According to the civil society groups under the aegis of the Pan African Climate Justice Alliance (PACJA) which represents small holder farmers, trusts, pastoralists, women and youth from across Africa, the global community has increasingly become more vulnerable to the devastating impacts of climate change due to President Trump’s ill-advised attempts at reversing his predecessor’s climate legacies and the cold, conspiratorial silence of those who choose profit over the planet.
 
“Coming from the region that suffers the most due to climate change, we have watched with utter dismay President Trump’s continued efforts at dismantling the former President Barrack Obama’s climate legacy, and wish to reiterate that this is the time to classify the global community into two: those for the people and planet, and those for Trump and Profit” says Mithika Mwenda, the alliance’s Secretary General.
 
Augustine Njamshi, executive director of the Bio-Resource and Development Centre in Cameroon takes it further.

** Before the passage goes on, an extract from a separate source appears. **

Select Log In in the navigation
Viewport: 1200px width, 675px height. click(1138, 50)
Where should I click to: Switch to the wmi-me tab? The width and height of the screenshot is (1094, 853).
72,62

Njamshi wants a declaration that equates climate inaction by any party to the UN Framework Convention on Climate Change to being in alliance with Donald Trump.
 
“Unless we see accelerated action on the implementation of the Paris Agreement pursuant to Marrakech Action Plan by industrialised countries, we will declare them silent allies of Trump and enemies of the people and planet, irrespective of the empty rhetoric they bring to the climate talks” Njamshi added.
 
Identifying with call by non-state actors from Africa, newly elected COP23 President, Fijian Prime Minister Frank Bainimarama whose country suffered damages of well over $1bn after Cyclone Winston struck in 2016 said “all over the world, vast numbers of people are suffering – bewildered by the forces ranged against them. Our job as leaders is to respond to the suffering with all means available to us,” said. “This means to meet our commitments in full, not back away from them.”
 
Mr Bainimarama during his acceptance speech at the opening ceremony said that Fiji is working to build a “Grand Coalition” throughout the year between governments at every level, civil society, the private sector and faith-based organizations.
 
With only war-torn Syria keeping the United States company in the cold coven of countries outside the Paris deal, the US appears set on its path to isolation in climate talks. A small company of diplomats representing the United States will find themselves in an extremely awkward spot: negotiating a deal their president has already walked away from.
 
“The mood on the ground is it is going to be OK: the US is not going to be a pain in the arse. They still don’t know what they actually want” says a COP veteran. when asked about dealing with the US, Nazhat Shameem Khan, Fiji’s chief negotiator said “You can have a dialogue even with somebody who is an axe murderer.”